We make many decisions every day and our criteria for making them often vary depending on our current priorities.
Sometimes the decisions we need to make can be simple or obvious, whereas as other times, there many be a number of factors we have to take into account before we can make an intelligent decision.
One factor that can helps us choose our priorities better or make decisions that will serve us, both in the short and long term, is by considering opportunity costs.
What is Opportunity Cost?
Opportunity cost is also referred to as competing interests. It’s the cost of giving up an alternate activity while a person engages in a current activity. It’s the comparison of the value of one activity against another.
Using a typical everyday example, say a person has the choice of either spending two hours of an evening watching television or spending that time learning a new skill that will help them in the future.

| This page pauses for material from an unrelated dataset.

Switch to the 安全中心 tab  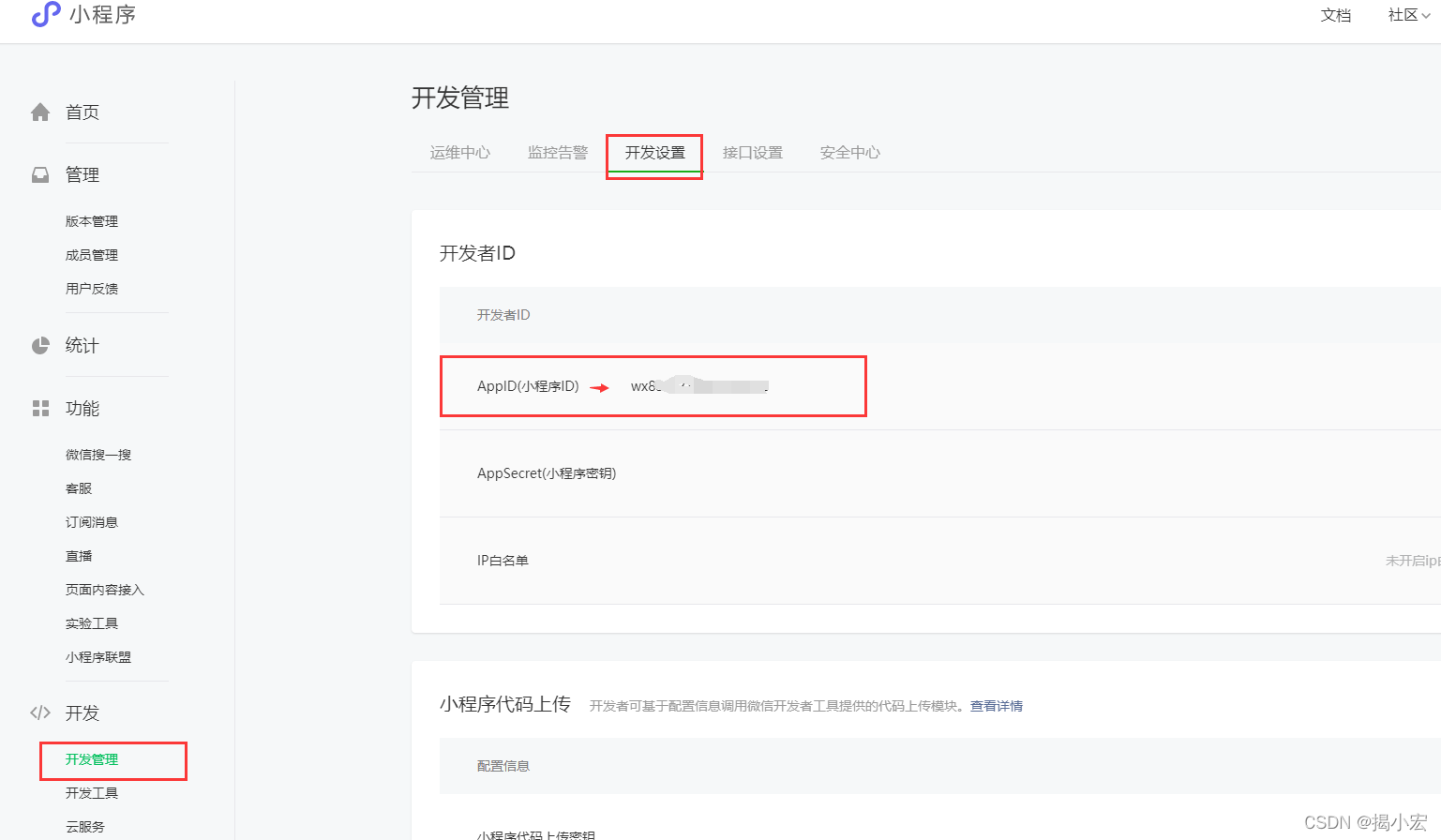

The opportunity cost of watching television may be deemed to be high by the person compared to the future benefits of acquiring a new skill.

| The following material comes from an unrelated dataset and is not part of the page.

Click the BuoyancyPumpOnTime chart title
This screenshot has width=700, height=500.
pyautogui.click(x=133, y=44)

In that case, because the opportunity cost of watching television is higher than learning the new skill, it’s very likely the person will choose to invest that time learning the new skill.
Sometimes opportunity cost is determined by a sense of loss. A person may imagine, by doing a particular activity, they may lose something else in the meantime.
Knowing how to use opportunity cost better can speed up our decision-making process and also reduce the amount of mental energy used when evaluating options prior to making decisions.